American Journal of Theoretical and Applied Statistics
Volume 5, Issue 2-1, March 2016, Pages: 7-11

Efficient Approach to Pattern Recognition Based on Minimization of Misclassification Probability

Nicholas A. Nechval1, *, Konstantin N. Nechval2

1Department of Mathematics, Baltic International Academy, Riga, Latvia

2Department of Applied Mathematics, Transport and Telecommunication Institute, Riga, Latvia

Email address:

(N. A. Nechval)
(K. N. Nechval)

To cite this article:

Nicholas A. Nechval, Konstantin N. Nechval. Efficient Approach to Pattern Recognition Based on Minimization of Misclassification Probability. American Journal of Theoretical and Applied Statistics. Special Issue: Novel Ideas for Efficient Optimization of Statistical Decisions and Predictive Inferences under Parametric Uncertainty of Underlying Models with Applications. Vol. 5, No. 2-1, 2016, pp. 7-11. doi: 10.11648/j.ajtas.s.2016050201.12


Abstract: In this paper, an efficient approach to pattern recognition (classification) is suggested. It is based on minimization of misclassification probability and uses transition from high dimensional problem (dimension p≥2) to one dimensional problem (dimension p=1) in the case of the two classes as well as in the case of several classes with separation of classes as much as possible. The probability of misclassification, which is known as the error rate, is also used to judge the ability of various pattern recognition (classification) procedures to predict group membership. The approach does not require the arbitrary selection of priors as in the Bayesian classifier and represents the novel pattern recognition (classification) procedure that allows one to take into account the cases, which are not adequate for Fisher’s classification rule (i.e., the distributions of the classes are not multivariate normal or covariance matrices of those are different or there are strong multi-nonlinearities). Moreover, it also allows one to classify a set of multivariate observations, where each of the observations belongs to the same unknown class. For the cases, which are adequate for Fisher’s classification rule, the proposed approach gives the results similar to that of Fisher’s classification rule. For illustration, practical examples are given.

Keywords: Pattern, Recognition, Classification, Misclassification, Probability, Minimization


1. Introduction

Pattern recognition aim is to classify data (patterns) based on statistical information extracted from the patterns [1,2]. It provides the solution to various problems from speech recognition, face recognition to classification of handwritten characters and medical diagnosis. The various application areas of pattern recognition are like bioinformatics, document classification, image analysis, data mining, industrial automation, biometric recognition, remote sensing, handwritten text analysis, medical diagnosis, speech recognition, statistics, diagnostics, computer science, biology and many more. Pattern recognition aim is to classify data (patterns) based on either a priori knowledge or on statistical information extracted from the patterns. Fisher’s linear discriminant rule (FLDR) is the most widely used classification rule [3-9 and references therein]. Some of the reasons for this are its simplicity and unnecessity of strict assumptions. In its original form, proposed by Fisher, the method assumes equality of population covariance matrices, but does not explicitly require multivariate normality. However, optimal classification performance of Fisher's discriminant function can only be expected when multivariate normality is present as well, since only good discrimination can ensure good allocation. In practice, we often are in need of analyzing input data samples, which are not adequate for Fisher’s classification rule, such that the distributions of the groups (classes, populations) are not multivariate normal or covariance matrices of those are different or there are strong multi-nonlinearities.

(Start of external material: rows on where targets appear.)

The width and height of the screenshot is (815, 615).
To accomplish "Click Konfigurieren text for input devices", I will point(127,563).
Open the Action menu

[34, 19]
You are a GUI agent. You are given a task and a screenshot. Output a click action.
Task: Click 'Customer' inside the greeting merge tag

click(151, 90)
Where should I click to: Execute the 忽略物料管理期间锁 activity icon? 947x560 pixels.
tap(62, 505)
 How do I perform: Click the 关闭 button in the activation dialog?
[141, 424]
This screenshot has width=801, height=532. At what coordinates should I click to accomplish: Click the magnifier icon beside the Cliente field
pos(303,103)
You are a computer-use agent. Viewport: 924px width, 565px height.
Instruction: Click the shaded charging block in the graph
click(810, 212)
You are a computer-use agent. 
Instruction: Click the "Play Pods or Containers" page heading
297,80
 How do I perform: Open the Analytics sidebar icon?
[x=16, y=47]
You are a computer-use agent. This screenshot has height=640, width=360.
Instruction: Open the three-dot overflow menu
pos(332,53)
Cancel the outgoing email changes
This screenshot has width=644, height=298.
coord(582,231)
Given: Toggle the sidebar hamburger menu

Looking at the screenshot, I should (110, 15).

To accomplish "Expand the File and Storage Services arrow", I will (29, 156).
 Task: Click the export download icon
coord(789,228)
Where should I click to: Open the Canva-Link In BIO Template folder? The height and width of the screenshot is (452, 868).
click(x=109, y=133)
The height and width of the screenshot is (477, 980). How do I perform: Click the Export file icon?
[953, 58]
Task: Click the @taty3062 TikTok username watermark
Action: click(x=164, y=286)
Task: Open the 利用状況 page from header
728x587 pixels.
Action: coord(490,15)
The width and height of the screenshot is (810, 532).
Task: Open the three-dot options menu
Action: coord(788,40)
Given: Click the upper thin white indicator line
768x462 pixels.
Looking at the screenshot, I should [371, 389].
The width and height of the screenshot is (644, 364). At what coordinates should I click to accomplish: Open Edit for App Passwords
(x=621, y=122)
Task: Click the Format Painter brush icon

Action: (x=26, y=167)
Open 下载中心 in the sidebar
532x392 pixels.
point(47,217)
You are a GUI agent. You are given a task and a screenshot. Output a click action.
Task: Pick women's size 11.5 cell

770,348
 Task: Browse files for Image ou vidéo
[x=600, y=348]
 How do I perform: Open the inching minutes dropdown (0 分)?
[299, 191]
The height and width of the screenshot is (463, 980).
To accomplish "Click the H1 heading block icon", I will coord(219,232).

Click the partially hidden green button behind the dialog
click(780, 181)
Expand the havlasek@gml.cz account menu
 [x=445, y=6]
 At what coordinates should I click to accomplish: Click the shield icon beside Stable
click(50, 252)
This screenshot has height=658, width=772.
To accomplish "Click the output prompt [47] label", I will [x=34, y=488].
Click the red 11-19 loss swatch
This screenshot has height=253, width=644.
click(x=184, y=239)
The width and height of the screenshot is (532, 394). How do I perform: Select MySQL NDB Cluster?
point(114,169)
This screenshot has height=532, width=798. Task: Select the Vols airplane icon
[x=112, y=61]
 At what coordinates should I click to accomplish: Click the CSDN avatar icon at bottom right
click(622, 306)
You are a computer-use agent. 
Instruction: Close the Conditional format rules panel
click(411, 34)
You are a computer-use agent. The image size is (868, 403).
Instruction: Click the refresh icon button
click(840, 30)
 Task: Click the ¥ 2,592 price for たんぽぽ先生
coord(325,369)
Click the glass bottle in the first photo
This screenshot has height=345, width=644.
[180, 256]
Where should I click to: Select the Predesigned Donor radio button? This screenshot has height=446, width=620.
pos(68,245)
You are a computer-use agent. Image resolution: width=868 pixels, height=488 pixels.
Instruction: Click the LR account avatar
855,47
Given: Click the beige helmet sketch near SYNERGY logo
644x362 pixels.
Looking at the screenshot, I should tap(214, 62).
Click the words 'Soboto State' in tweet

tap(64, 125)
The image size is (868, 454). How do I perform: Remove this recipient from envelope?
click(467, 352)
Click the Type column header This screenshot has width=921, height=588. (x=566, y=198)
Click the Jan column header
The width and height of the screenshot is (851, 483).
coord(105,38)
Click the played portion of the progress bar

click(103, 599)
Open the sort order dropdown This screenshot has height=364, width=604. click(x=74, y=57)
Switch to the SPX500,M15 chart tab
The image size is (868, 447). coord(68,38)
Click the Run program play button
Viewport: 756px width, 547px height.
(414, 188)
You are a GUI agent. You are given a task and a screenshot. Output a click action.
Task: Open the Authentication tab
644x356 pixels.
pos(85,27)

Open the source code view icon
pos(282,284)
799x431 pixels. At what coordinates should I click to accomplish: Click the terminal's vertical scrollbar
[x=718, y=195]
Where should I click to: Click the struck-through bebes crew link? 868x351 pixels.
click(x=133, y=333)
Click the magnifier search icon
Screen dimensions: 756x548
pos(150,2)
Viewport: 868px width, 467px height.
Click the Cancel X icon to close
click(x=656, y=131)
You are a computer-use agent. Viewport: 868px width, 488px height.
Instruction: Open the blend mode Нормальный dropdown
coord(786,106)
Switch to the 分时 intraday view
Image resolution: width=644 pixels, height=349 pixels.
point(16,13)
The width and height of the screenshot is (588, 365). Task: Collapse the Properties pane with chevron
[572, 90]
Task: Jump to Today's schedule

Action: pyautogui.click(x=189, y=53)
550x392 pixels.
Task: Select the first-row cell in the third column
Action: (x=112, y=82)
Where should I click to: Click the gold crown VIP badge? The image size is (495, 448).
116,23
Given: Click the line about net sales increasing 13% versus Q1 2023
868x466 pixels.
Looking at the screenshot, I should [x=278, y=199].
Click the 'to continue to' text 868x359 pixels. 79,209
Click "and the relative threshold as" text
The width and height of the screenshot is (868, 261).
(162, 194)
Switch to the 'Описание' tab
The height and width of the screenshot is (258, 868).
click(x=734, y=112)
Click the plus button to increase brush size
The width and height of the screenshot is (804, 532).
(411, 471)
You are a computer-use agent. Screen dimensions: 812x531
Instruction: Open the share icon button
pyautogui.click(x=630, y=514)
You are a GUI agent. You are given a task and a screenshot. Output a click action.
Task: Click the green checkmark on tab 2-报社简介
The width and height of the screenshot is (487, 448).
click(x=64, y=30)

In this paper, an efficient approach to pattern recognition (classification) is proposed. It is based on minimization of misclassification probability. The approach does not require the arbitrary selection of priors as in the Bayesian classifier and represents the novel procedure that allows one to analyze input data samples, which are not adequate for Fisher’s pattern classification rule (i.e., the distributions of the classes are not multivariate normal or covariance matrices of those are different or there are strong multi-nonlinearities). For the cases, which are adequate for Fisher’s classification rule, the proposed approach gives the results similar to that of Fisher’s rule. Moreover, it also allows one to classify the set of multivariate observations, where each of the observations belongs to the same class. This approach uses transition from high dimensional problem (dimension p³2) to one dimensional problem (dimension p=1) in the case of the two classes as well as in the case of several classes with separation of classes as much as possible. The probability of misclassification, which is known as the error rate, is also used to judge the ability of various pattern recognition (classification) procedures to predict group membership.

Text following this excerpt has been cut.